ASSIGNMENT
Could you write out the records below exactly as they appear, leaving out any pictures?

INPUT DATA
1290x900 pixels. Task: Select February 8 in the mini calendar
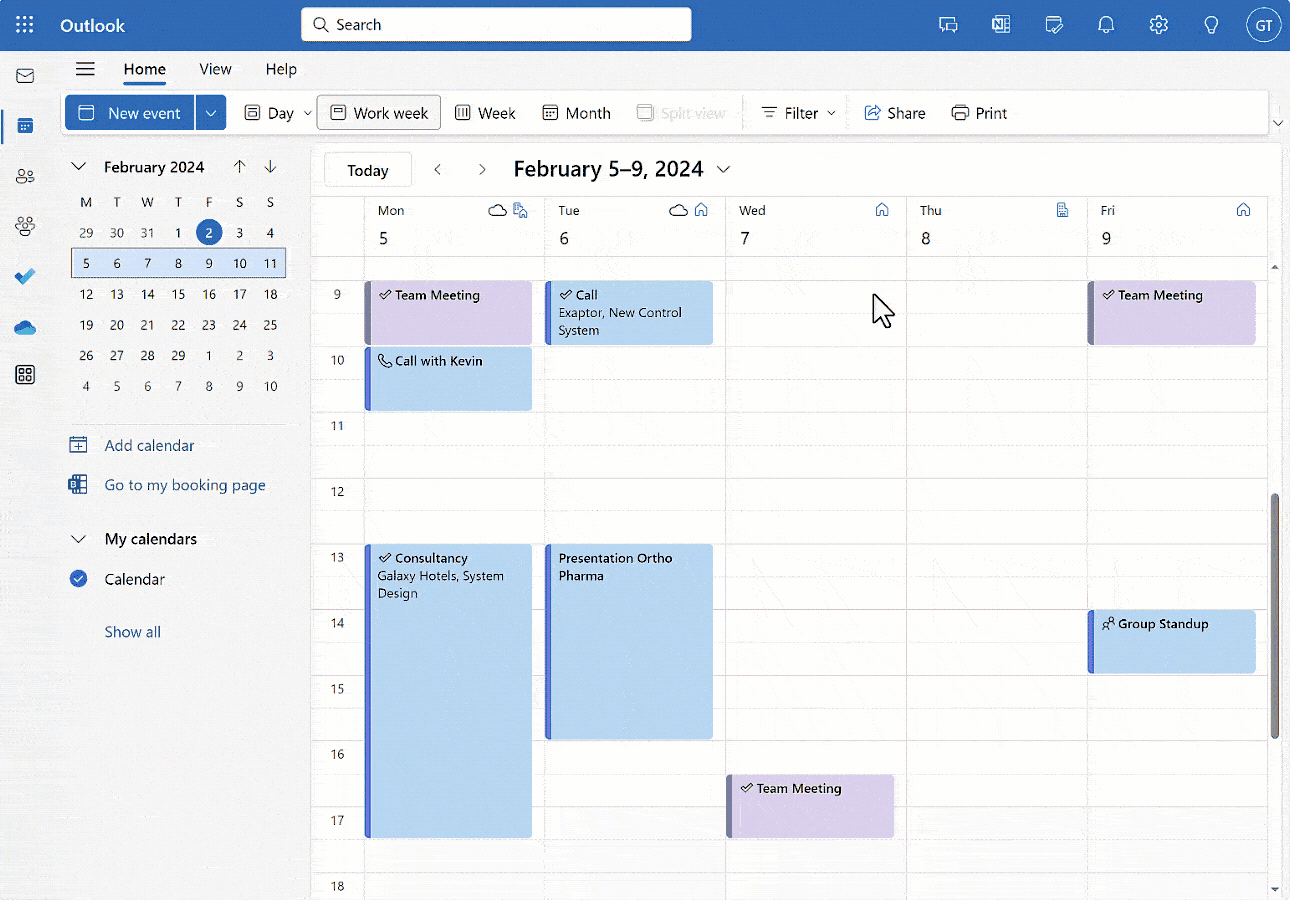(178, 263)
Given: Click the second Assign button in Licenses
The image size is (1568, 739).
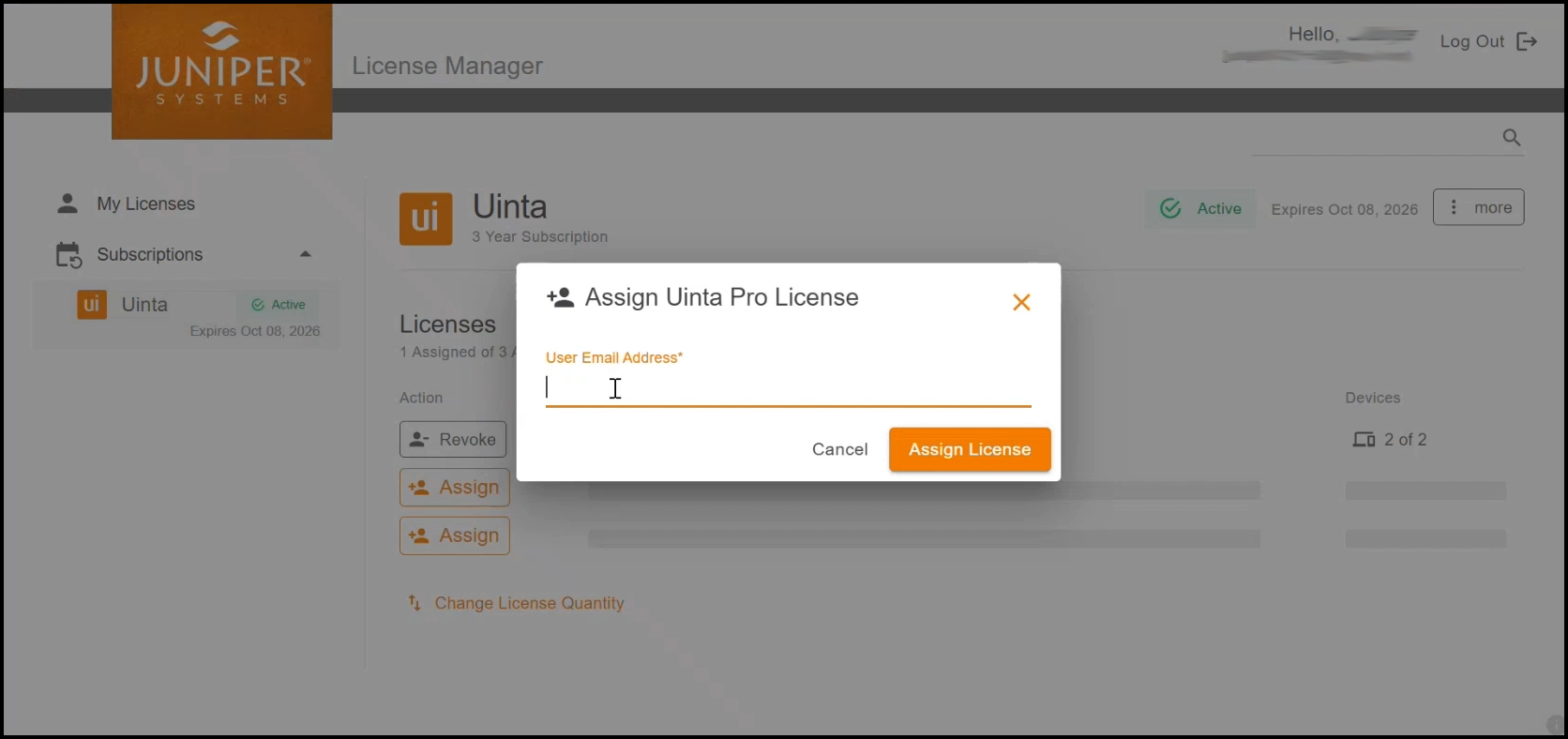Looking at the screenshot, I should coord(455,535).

SOLUTION FOR THIS EXERCISE
1290x900 pixels. Task: Select February 8 in the mini calendar
(178, 263)
Given: Click the second Assign button in Licenses
The image size is (1568, 739).
Looking at the screenshot, I should coord(455,535).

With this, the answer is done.